Another late night brainstorming session – some days the post-bedtime quiet is the only time I have.
It’s been different tonight, though.
My bigs have been fighting bedtime as the new school year inches closer. As they finally settled in, a part of my heart begged summer to slow down so that I can keep them near me just a bit longer. My #1 and #2 are excited and ready to go, and I’m thrilled for the new possibilities a new school year brings, but this mama heart is also nervous and a bit scared for the bumps and bruises that come along with navigating the outside world away from my protective shield. It’s hard, this parenting big kids thing. It’s hard. It’s easy in the summer, as I’m cheering them on as they attempt to master new tricks on the skateboard and as I kiss the scraped knees that inevitably come next. The waking up when we want, the picnic lunches, the trips to the park, the playing outside all day, the movie nights. Summer has been good to us. Maybe not too exciting this year, but so very good. I’m not ready for it to end. As I peek at them sleeping, I’m suddenly aware at how fast time is flying and I want to hold on tighter.

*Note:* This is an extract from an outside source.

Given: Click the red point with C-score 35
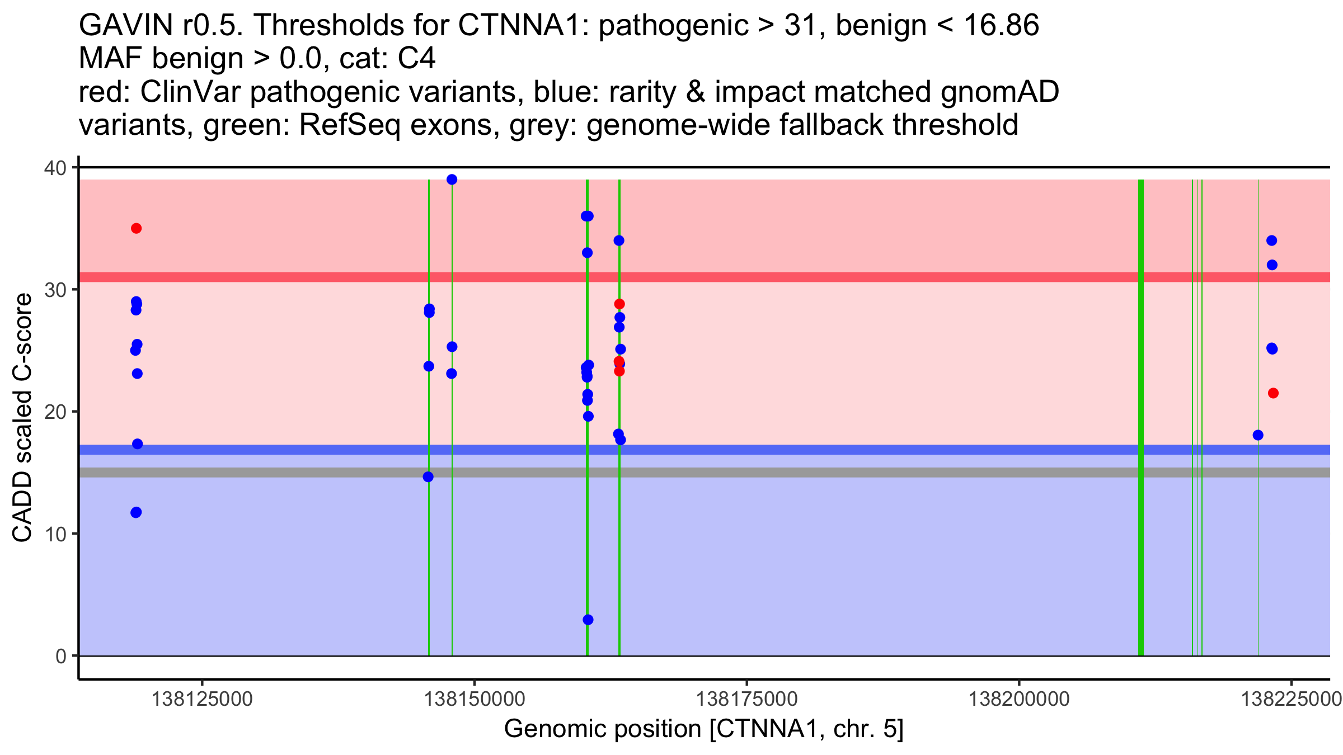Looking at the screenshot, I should pos(136,228).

My littles hung close tonight, as they do most nights these days. We turned the lights off and cuddled on the couch. We smiled and laughed at the baby as she imitated her big sister, clapping when we yelled “Yay!” and giggling instead of going to sleep. My sweet #4, who regulates her sleep like a champ, crawled under a blanket when she began to feel tired. She asked me, as she does every single night, “Mommy, inkle ar?” and I sang Twinkle Twinkle Little Star to her. “Mommy, ine?” and I sang You Are My Sunshine to her. She rolled over and fell asleep.
My darling #3, who wasn’t feeling well, needed to sleep near me tonight, as she does most nights these days. She’s cautious and sensitive, always a bit anxious about changes. She feels safe when she can touch me as she falls asleep. So she laid down on the couch and put her feet on my lap. This precious girl, who is finding her independence and her courage a little bit more each and every day, finds comfort in my presence. She’s finding her voice because she knows she is safe and that she can count on me. I learn so much about how to be a better mother because of her.
Then my #5. She’s been fighting sleep lately as we deal with what appears to be teething. But tonight was, dare I say, a bit easier. She nursed to sleep and woke a bit as I laid her down, but quickly was lulled back to sleep as I rubbed her back. She’s 10 months old now. I don’t know how that happened. As her birthday nears closer, I find myself treasuring these baby days just a bit more, soaking up that baby smell, kissing those chubby baby cheeks, cherishing every second of her first year. I hold this baby so close to my heart. Her beginning was tough, and I don’t take her presence for granted, not even for a minute.
So here I am. All five kids asleep. Binge watching The West Wing on Netflix. Feeling inspired.
When I decided to start my own business and dive head first into this entrepreneurial journey, I did so with one big reason in mind – to be home with my kids.
My business has grown over the last two years, and I’m moving forward with plans to grow it further. I’m feeling inspired and bursting with ideas. It feels good when you are in alignment.
But that’s not all. There’s more to it. There’s bigger plans underway. Larger dreams. And it all comes back to the five little people that I put to sleep tonight, who I’ve gone to one by one to kiss their foreheads and check and see that they are breathing as I’ve done almost every single night for the last 11 years.
I may not have followed the path I had envisioned. I didn’t graduate college after four years. I didn’t go to medical school like I had planned. Nothing happened the way I thought it would.
But it happened just the way it needed to.
Five beautiful babies later and I am right on the path I was meant to be on.